Today, as Mary Jean came through the doors of the main lobby, she was flanked by a tall predatory woman in a black business suit - a severe con-trast to Mary Jean's soft pastel blue ensemble with matching bag and pumps. "Strength and femininity are not exclusive, ladies." She was sixty-five; matronly but elegant. Her makeup was perfect, but not overdone. She wore a sapphire-and-diamond pin whose value approximated the gross national product of Zaire.

She greeted every orderly and nurse with a smile, asked after their families, thanked them for their compassionate work, flirted when appropriate, and tossed compliments over her shoulder as she passed, without ever missing a step. She left a wake of acutely charmed fans, even among the cynical and stubborn.
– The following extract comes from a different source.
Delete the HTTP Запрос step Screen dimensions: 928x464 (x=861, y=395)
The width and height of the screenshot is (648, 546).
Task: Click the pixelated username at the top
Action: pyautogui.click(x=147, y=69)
Outside Tucker's room the predatory woman - a lawyer - broke formation and confronted the maggotry of reporters, allowing Mary Jean to slip past.

She poked her head inside. "You awake, slugger?"

Tuck was startled by her voice, yanked out of his redundant reverie of unemployment, imprisonment, and impotence. He wanted to pull the sheets over his head and quietly die.

"Mary Jean."

The makeup magnate moved to his bedside and took his hand, all compassion and caring. "How are you feeling?"

Tucker looked away from her. "I'm okay."

"Do you need anything? I'll have it here in a Texas jiffy."

"I'm fine," Tucker said. She always made him feel like he'd just struck out in his first Little League game and she was consoling him with milk and cookies. The fact that he'd once tried to seduce her doubled the humi-liation. "Jake told me that you're having me moved to Houston. Thank you."

"I have to keep an eye on you, don't I?" She patted his hand. "You sure you're feeling well enough for a talk?"

Tucker nodded. He wasn't buying the outpouring of warm fuzzies she was selling. He'd seen her doing business on the plane.

"That's good, honey," Mary Jean said, rising and looking around the room for the first time. "I'll have some flowers sent up. A touch of color will brighten things up, won't it? Something fragrant too. The constant smell of disinfectant must be disturbing."

"A little," Tuck said.

She wheeled on her heel and looked at him. Her smile went hard. Tuck saw wrinkles around her mouth for the first time. "Probably reminds you of what a total fuckup you are, doesn't it?"

Tucker gulped. She'd faked him out of his shoes. "I'm sorry, Mary Jean. I'm..."

She raised a hand and he shut up. "You know I don't like to use profanity or firearms, so please don't push me, Tucker. A lady controls her anger."

"Firearms?"

Mary Jean pulled the Lady Smith automatic out of her purse and leveled it at Tucker's bandaged crotch. Strangely, he noticed that Mary Jean had chipped a nail drawing the gun and for that, he realized, she really might kill him.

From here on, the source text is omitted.